Work item:
Produce word for word the lines of the data below running from the one that has "You are a computer-use agent. Image resolution: width=1305" to the one that has "Task: Open the Times New Roman font dropdown", inclusive, and no others.

[Stored records]
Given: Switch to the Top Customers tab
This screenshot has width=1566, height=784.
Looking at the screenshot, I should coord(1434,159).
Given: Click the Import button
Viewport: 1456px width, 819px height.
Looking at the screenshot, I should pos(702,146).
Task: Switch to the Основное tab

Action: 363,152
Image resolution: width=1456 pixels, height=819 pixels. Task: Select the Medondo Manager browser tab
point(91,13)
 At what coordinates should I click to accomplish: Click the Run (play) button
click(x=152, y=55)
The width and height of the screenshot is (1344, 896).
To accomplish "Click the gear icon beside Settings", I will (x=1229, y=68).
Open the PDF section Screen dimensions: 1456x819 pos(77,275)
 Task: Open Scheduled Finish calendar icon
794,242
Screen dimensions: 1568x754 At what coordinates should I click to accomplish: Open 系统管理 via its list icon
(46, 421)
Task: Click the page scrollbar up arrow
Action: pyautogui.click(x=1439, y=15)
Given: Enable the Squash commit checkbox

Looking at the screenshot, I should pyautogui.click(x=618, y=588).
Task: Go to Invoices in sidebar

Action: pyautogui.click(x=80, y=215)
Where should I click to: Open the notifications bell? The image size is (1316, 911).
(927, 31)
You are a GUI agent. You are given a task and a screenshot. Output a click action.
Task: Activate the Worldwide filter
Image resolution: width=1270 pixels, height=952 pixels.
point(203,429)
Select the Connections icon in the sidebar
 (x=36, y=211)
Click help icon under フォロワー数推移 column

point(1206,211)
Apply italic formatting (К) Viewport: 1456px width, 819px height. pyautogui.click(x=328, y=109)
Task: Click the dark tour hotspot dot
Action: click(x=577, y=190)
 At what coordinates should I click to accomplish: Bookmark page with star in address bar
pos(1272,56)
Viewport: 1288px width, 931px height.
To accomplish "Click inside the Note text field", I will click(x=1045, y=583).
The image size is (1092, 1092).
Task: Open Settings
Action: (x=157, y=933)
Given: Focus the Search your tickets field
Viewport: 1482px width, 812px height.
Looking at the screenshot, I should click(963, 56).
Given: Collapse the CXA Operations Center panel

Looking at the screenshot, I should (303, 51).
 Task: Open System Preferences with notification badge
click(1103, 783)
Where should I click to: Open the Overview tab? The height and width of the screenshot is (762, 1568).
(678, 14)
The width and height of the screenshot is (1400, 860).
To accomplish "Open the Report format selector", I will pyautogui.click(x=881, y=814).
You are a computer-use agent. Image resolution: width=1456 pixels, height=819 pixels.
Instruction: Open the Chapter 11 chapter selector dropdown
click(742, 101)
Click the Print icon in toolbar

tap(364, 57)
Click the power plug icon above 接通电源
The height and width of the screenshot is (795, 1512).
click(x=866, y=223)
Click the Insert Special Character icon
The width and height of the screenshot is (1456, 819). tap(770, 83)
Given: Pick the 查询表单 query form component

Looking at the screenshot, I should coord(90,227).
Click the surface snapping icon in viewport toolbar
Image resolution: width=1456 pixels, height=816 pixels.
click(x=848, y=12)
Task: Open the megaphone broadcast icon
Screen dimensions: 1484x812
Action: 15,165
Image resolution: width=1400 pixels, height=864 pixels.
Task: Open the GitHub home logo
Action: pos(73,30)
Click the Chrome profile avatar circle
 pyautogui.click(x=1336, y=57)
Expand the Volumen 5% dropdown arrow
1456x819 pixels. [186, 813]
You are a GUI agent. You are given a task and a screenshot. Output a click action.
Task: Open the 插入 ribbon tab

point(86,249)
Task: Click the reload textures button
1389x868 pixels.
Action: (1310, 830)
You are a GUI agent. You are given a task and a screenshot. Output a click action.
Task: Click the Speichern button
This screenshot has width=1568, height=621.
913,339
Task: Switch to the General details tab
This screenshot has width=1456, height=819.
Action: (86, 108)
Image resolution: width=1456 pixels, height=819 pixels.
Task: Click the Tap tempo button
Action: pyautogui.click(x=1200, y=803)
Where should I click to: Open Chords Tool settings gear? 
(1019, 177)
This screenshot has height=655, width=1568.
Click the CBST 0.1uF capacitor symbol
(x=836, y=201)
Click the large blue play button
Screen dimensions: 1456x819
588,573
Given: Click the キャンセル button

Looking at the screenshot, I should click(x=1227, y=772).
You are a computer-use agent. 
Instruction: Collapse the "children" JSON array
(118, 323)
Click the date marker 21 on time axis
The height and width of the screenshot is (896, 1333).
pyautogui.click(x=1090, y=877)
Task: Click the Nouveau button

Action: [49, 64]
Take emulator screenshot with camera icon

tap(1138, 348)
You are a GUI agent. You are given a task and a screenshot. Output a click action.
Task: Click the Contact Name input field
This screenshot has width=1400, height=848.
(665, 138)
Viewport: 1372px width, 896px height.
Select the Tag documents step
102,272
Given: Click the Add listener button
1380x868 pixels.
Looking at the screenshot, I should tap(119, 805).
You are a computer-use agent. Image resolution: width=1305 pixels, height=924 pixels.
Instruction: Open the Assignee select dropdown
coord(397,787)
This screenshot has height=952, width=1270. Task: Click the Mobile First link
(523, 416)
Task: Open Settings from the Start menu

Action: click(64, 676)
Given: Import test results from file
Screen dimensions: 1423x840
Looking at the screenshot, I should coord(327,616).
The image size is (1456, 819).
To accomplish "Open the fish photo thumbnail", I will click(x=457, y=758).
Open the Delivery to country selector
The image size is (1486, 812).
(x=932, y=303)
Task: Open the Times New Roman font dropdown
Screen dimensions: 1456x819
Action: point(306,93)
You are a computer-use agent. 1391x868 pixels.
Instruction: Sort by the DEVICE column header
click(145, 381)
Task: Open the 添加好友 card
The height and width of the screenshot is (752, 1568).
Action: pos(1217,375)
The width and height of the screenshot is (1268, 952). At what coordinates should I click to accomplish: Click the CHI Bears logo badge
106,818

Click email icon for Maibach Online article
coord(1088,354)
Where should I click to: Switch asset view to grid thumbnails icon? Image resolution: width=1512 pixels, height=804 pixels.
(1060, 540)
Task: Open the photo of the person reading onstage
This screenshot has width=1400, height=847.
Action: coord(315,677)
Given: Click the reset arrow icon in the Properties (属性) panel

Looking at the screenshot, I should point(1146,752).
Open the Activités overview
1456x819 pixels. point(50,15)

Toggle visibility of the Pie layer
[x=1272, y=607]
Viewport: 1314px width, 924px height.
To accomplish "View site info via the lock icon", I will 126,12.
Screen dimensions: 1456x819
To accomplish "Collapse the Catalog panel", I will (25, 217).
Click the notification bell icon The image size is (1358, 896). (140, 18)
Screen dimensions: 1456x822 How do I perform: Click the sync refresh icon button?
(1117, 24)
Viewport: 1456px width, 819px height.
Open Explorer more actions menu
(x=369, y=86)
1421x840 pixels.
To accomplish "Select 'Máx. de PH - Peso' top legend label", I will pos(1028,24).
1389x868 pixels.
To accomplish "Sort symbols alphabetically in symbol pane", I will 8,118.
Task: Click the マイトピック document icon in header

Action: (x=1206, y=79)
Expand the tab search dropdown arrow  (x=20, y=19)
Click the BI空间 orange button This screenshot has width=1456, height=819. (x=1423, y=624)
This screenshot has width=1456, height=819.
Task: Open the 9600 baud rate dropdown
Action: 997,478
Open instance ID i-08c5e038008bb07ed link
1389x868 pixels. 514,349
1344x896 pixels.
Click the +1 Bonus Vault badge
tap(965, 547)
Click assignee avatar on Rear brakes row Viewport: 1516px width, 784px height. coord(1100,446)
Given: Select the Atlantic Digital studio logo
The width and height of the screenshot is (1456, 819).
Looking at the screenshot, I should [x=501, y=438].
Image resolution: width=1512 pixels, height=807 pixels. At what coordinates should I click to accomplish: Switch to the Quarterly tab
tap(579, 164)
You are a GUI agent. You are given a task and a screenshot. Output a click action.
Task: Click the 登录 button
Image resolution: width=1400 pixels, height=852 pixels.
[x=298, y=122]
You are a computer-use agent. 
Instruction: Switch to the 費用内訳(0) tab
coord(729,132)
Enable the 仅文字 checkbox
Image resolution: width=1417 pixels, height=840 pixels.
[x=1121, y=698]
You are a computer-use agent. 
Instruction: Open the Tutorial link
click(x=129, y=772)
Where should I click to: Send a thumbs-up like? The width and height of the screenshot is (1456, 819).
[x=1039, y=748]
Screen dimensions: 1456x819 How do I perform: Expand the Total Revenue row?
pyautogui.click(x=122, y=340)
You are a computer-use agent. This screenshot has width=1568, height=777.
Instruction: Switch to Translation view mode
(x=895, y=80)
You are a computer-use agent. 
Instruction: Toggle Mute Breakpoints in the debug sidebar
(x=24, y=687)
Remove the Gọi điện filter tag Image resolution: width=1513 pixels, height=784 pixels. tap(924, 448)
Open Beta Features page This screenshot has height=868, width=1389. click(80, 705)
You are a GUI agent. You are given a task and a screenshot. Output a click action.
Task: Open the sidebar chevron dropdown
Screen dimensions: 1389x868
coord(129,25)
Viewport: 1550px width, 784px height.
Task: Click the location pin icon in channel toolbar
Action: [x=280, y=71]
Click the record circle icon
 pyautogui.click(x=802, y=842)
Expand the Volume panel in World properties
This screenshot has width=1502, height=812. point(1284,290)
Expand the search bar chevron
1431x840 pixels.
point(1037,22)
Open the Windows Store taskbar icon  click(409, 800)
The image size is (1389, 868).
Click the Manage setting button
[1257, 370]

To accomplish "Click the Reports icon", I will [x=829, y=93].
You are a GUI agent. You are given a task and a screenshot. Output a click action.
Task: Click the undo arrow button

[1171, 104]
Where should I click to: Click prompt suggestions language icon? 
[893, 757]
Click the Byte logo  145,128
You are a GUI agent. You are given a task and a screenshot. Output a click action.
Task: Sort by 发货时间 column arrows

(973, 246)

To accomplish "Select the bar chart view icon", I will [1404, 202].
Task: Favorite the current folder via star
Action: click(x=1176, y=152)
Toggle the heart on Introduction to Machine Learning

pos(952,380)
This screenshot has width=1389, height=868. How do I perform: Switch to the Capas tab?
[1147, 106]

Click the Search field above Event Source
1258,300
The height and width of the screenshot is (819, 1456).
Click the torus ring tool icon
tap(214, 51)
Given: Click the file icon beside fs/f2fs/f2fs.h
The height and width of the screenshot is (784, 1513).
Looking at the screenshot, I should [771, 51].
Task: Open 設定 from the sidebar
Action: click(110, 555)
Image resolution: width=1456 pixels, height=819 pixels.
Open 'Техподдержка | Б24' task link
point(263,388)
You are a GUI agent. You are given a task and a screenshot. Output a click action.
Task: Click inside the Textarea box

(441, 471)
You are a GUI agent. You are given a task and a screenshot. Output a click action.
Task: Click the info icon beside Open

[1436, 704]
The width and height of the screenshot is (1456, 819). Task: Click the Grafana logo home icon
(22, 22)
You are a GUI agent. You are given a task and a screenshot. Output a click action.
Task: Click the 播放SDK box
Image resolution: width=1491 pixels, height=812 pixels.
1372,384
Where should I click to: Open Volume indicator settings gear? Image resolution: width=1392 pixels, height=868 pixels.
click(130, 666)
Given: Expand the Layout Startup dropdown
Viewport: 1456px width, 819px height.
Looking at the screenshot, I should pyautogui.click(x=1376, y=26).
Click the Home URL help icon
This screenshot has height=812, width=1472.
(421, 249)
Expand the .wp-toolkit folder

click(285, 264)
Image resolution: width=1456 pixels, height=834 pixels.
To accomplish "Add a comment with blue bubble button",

Exercise output:
You are a computer-use agent. Image resolution: width=1305 pixels, height=924 pixels.
Instruction: Open the Assignee select dropdown
coord(397,787)
This screenshot has height=952, width=1270. Task: Click the Mobile First link
(523, 416)
Task: Open Settings from the Start menu

Action: click(64, 676)
Given: Import test results from file
Screen dimensions: 1423x840
Looking at the screenshot, I should coord(327,616).
The image size is (1456, 819).
To accomplish "Open the fish photo thumbnail", I will click(x=457, y=758).
Open the Delivery to country selector
The image size is (1486, 812).
(x=932, y=303)
Task: Open the Times New Roman font dropdown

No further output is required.